The herd, each smaller than a grain of rice, emerged from their parents’ bags in the final days of 2020 at the Sea Life Sydney Aquarium.
A few dozen arrived two days before the new year.
Their arrival marks a successful start to the second year of the white seahorse conservation breeding program, started by the aquarium, Fisheries NSW and the Sydney University of Technology.
Aquarium staff said the babies had grown “nice and strong” while their parents kept busy, and more babies were expected in the coming months.
“We learned from our first year of breeding and made changes to the facility, the food source and their breeding routine to develop a more efficient and streamlined program,” said aquarist and seahorse expert Mitchell Brennan.
“We think this may have contributed to such a positive start to the season.”
Protection for the future
The white seahorse conservation breeding program was launched in the second half of 2019, with the goal of determining a successful method of restoring the population.
The species was declared in danger of extinction due to habitat loss.
The program focuses on repopulating the species by establishing new habitats in Sydney Harbor and returning them to the wild.
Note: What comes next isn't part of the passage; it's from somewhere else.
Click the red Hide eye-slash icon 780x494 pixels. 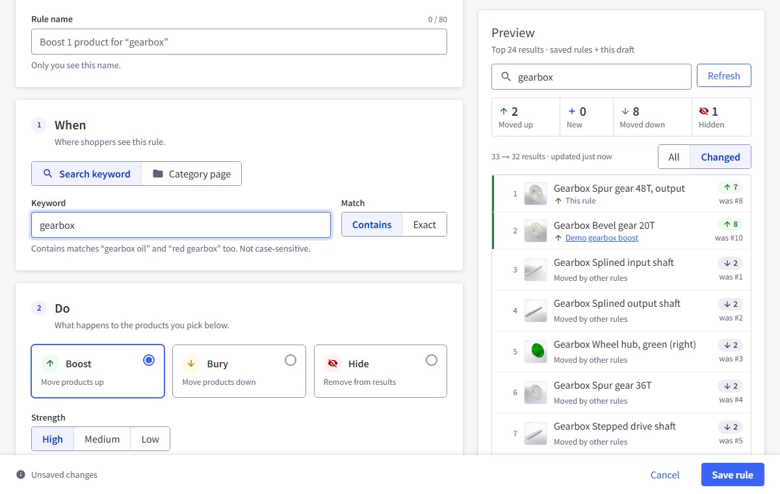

In its first year, 90 young seahorses born in the program were released at Clifton Gardens to live in artificial habitats called seahorse hotels.
The babies successfully survived their first period in port, with their growth and development closely monitored by aquarium staff, UTS MSc research students, and fishing divers.
Success in this phase was achieved when several of the released seahorses mated and mated with their wild counterparts.
As the conservation program moves into its second year, aquarium scientists and staff will build on the past year and build new improved seahorse hotels that will better facilitate babies once they are introduced into the wild.
The teams will also work together to find two new locations for these hotels on Sydney Harbor.
DPI Fisheries Senior Marine Scientist Dr. David Harasti said the team was “pleased” with the progress of the program.
“Seeing animals released into captivity still alive in the wild eight months after release and reproducing with the local population is a fantastic initial result,” said Dr. Harasti.
UTS professor of marine ecology David Booth supervised the master’s research students during the project.
“So far, the project has been an incredible opportunity for our students to train in understanding the issue of ecology and conservation of these unique creatures,” said Booth.